Republicans and their right-wing allies disseminated what - in a covert operation - would be called "black propaganda." Some exaggerated minor scandals, like the Travel Office firings and Clinton's Whitewater real-estate deal, while other key figures on the Right, such as the Rev. Jerry Falwell, spread ugly conspiracy rumors linking Clinton to "mysterious deaths" and cocaine smuggling.
Sometimes, these multiplying "Clinton scandals" built on themselves with the help of their constant repetition in both the right-wing and mainstream news media. For instance, overheated accusations about some personnel changes at the White House Travel Office pushed deputy White House counsel Vincent Foster into a deep depression.
Then, on July 30, 1993, a distraught Foster went to Fort Marcy Park along the Potomac River and shot himself. The Right quickly transformed the tragedy into a new front in the anti-Clinton psychological warfare, with Foster's death giving rise to a cottage industry for conspiracy theorists and a new way to raise doubts about Clinton.

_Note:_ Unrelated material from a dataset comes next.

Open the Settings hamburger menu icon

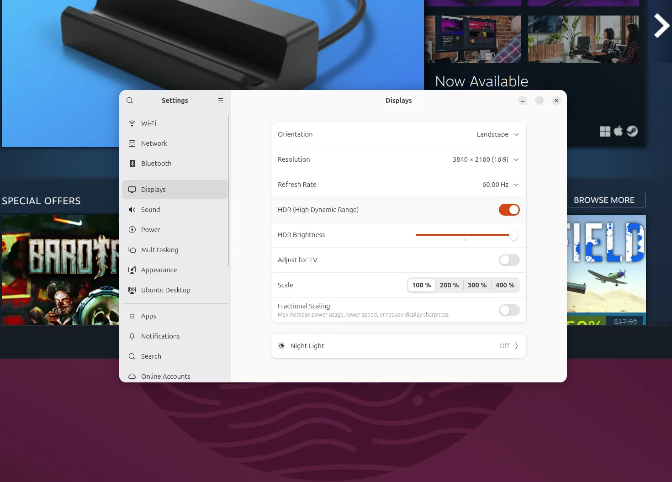pos(221,101)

Talk radio host Rush Limbaugh, among others, popularized the notion that Foster may have been killed elsewhere, with his body then transported to Fort Marcy Park. Repeated official investigations confirmed the obvious facts of Foster's suicide but could not quell the conspiracy rumors. [For the fullest account of the Foster case, see Dan Moldea's A Washington Tragedy.]
The "mystery" around Foster's death also bolstered the "mysterious deaths" list, which mostly contained names of people who had only tangential connections to Clinton. The effectiveness of the list was the sheer volume of the names, creating the illusion that Clinton must be a murderer even though there was no real evidence implicating Clinton in any of the deaths.
As the list was blast-faxed far and wide, one of my right-wing sources called me up about the list and said, "even if only a few of these are real, that's one helluva story." I responded that if the President of the United States had murdered just one person that would be "one helluva story," but that there was no evidence that Clinton was behind any of the deaths.
Other dark Clinton "mysteries" were spread through videos, like "The Clinton Chronicles" that Falwell hawked on his "Old-Time Gospel Hour" television show. Plus, salacious tales about the personal lives of the Clintons were popularized via right-wing magazines, such as The American Spectator, and the rapidly expanding world of right-wing talk radio.
The Right also generated broader conspiracy theories about "black helicopters" threatening patriotic Americans with a United Nations takeover. The paranoia fed the rise of a "militia movement" of angry white men who dressed up in fatigues and went into the woods for paramilitary training.
By fall 1994, Clinton's stumbling performance in office and the public doubts created by the black propaganda opened the way for a stunning Republican victory. Recognizing the influence of talk radio in spreading the Clinton smears, House Republicans made Rush Limbaugh an honorary member of the GOP caucus.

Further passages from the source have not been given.